Also, the expression of fibrillin, a constituent of the extracellular matrix, was induced. Fibrillins form the structural framework of an essential class of extracellular microfibrils that endow dynamic connective tissues with long-range elasticity (25). Their importance is emphasized by the linkage of fibrillin mutations to Marfan syndrome and related connective tissue disorders that are associated with severe cardiovascular, ocular, and skeletal defects (24).

Increased expression of the syndecan family following MI indicates a role for these transmembranous proteoglycans in the postischemic heart. The expression of syndecan-3 was significantly increased after MI on our arrays, and Northern blotting showed an upregulation of all four members of the family. Western blotting furthermore, showed a 64% increase in syndecan-3 and a 72% increase in syndecan-4 protein levels, which were found to be statistically significant. We chose to measure the protein levels of syndecan-3 because of its relatively strong mRNA expression in cardiac tissue and of syndecan-4 because we consider it interesting in the context of myocardial remodeling, particularly since it is found in cardiomyocytes. The increases in the transmembranous proteins syndecan-3 and syndecan-4 were most likely higher in the membrane of syndecan producing cells than measured in whole tissue. Such upregulation of the syndecans in the noninfarcted area after MI has not previously been reported. However, one study (19) showed that a rapid increase in syndecan-1 and -4 gene expression occurred in the ischemic region of the heart, and recently plasma levels of syndecan-4 were found to be elevated in patients with acute MI (16).
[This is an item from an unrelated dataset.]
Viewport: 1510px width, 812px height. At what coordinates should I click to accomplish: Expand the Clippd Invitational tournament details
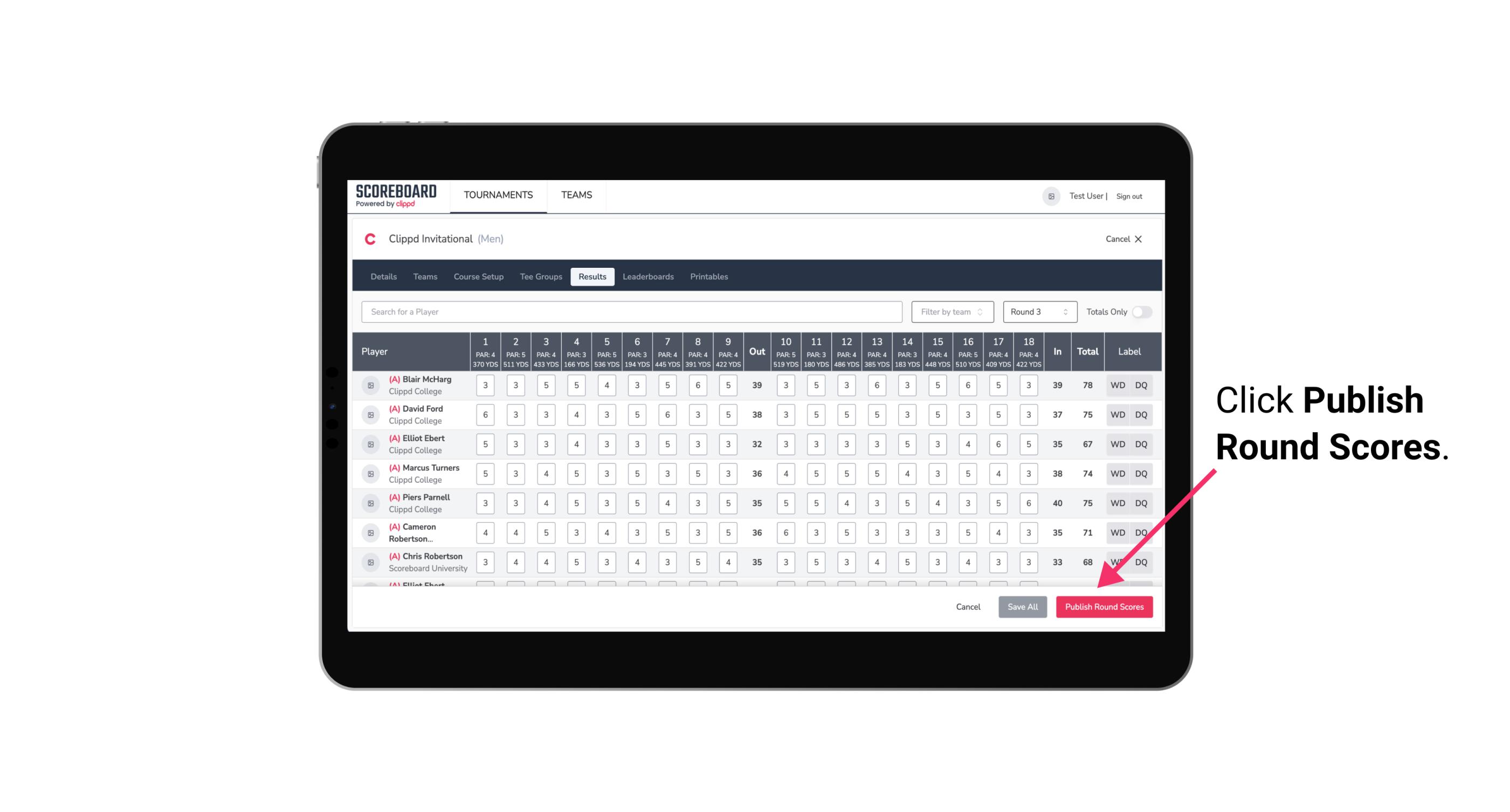pos(383,276)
The mechanisms responsible for regulation of syndecan gene expression are not known in detail. However, it has been shown that factors secreted by inflammatory cells, such as tumor necrosis factor-{alpha} (13) and PR-39 (6), affect the expression of syndecans. Moreover, both monocytes and tissue-resident macrophages are known to express syndecan-1 (42) and syndecan-4 (41) core proteins. Presently, the relative contribution of inflammatory cells and other cells with regard to altered syndecan gene expression in the noninfarcted region is uncertain. However, in a study examining the peri-infarct region (19), it was found that although infiltrating macrophages accounted for a substantial increase in syndecan-1 and -4 expression, increased expression was also noted in the levels of syndecan-1 mRNA in endothelial cells and syndecan-4 mRNA in cardiac myocytes.

All four syndecans are expressed in fibroblasts (15), whereas only syndecan-4 has so far been identified in cardiomyocytes (19). The syndecans are implicated in several signal transduction cascades that regulate cell proliferation, and they are also at the cross section of mechanical signaling, interacting with molecules thought to be involved in mechanotransduction such as integrins (39). The syndecans bind growth factors and extracellular matrix molecules via their extracellular glycosaminoglycan chains (1). There is evidence that the syndecans have a role in focal adhesion formation, and the localization of syndecan-4 to focal adhesions in a variety of cell types (39) further supports syndecan facilitation of organized cell-matrix interaction. Via their small cytoplasmic domain, the syndecans interact with the cytoskeleton and potential downstream signal transducers. Syndecan-4 has been shown to interact with and activate PKC{alpha} (30), which has previously been shown to be involved in myocyte growth (33). In addition to PKC{alpha}, the syndecan-4 V region binds phosphatidylinositol 4,5-bisphosphate (PIP2), which itself is capable of activating PKC{alpha}, and potentiates PKC{alpha} activity induced by PIP2 10-fold (38). The syndecans are known to bind to FGF, for which they are required coreceptors, contributing to cell proliferation (2). Furthermore, the syndecans enable the binding of cytoskeletal actin filaments to two of the extracellular matrix proteins (2) that we found upregulated in heart failure, namely, fibronectin and type VI collagen. The increased expression of all members of the syndecan family together with upregulation of genes encoding interacting proteins (ß1-integrin, collagen 6A, fibronectin, and FGF receptor 1) increases, in our opinion, the possibility that these play a biological role in the heart following MI. Lastly, a transcription factor for syndecans, WT-1 (4), also demonstrated increased expression. Strikingly, WT-1 knockout mice have been shown to develop dilated cardiomyopathy (17), possibly indicating a role for WT-1 in cardiac remodeling through increasing the transcription of syndecans.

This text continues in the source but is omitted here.